> [Data in this exercise]
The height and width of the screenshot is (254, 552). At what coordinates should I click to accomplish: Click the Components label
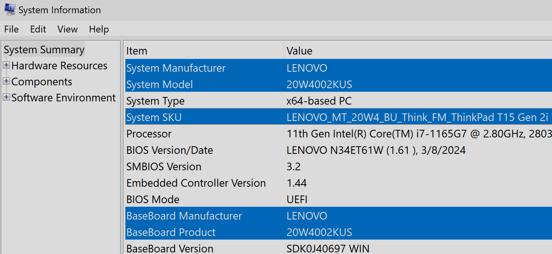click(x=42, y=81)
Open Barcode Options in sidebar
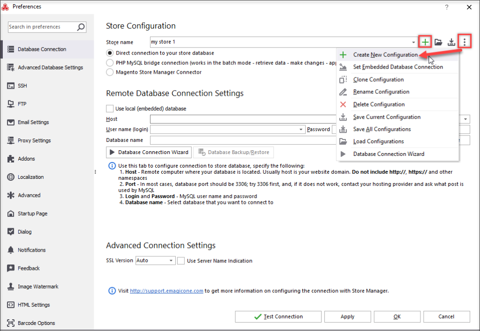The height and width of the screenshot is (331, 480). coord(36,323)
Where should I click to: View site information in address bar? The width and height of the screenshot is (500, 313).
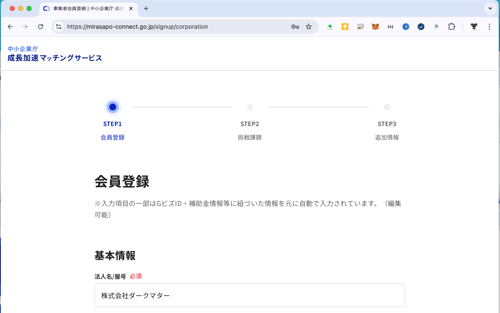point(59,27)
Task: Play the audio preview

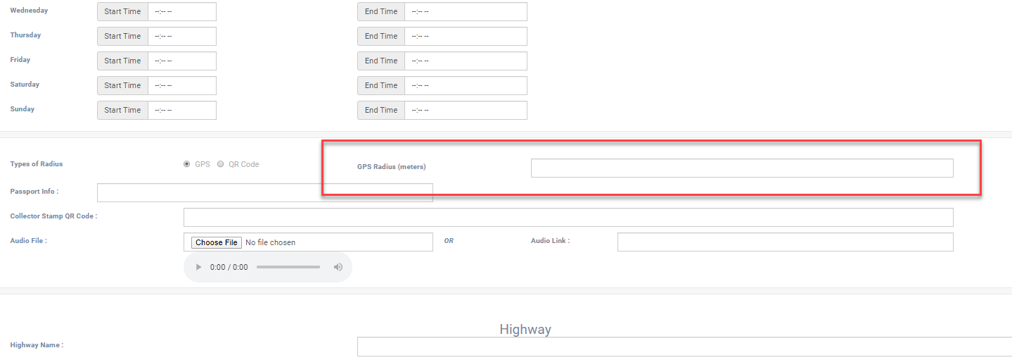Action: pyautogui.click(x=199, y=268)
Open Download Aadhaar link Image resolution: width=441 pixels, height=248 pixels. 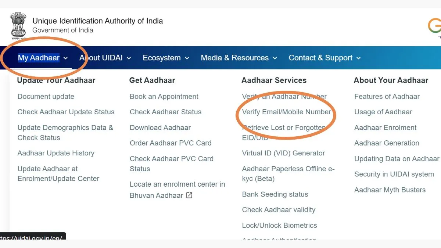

> [Task] Set down the entries above exactly; no pictures belong in the copy.

> [Written reply]
The height and width of the screenshot is (254, 552). At what coordinates should I click to accomplish: Click the Components label
click(x=42, y=81)
Open Barcode Options in sidebar
The height and width of the screenshot is (331, 480). coord(36,323)
Where should I click to: View site information in address bar? The width and height of the screenshot is (500, 313).
point(59,27)
Task: Play the audio preview

Action: pyautogui.click(x=199, y=268)
Open Download Aadhaar link Image resolution: width=441 pixels, height=248 pixels. 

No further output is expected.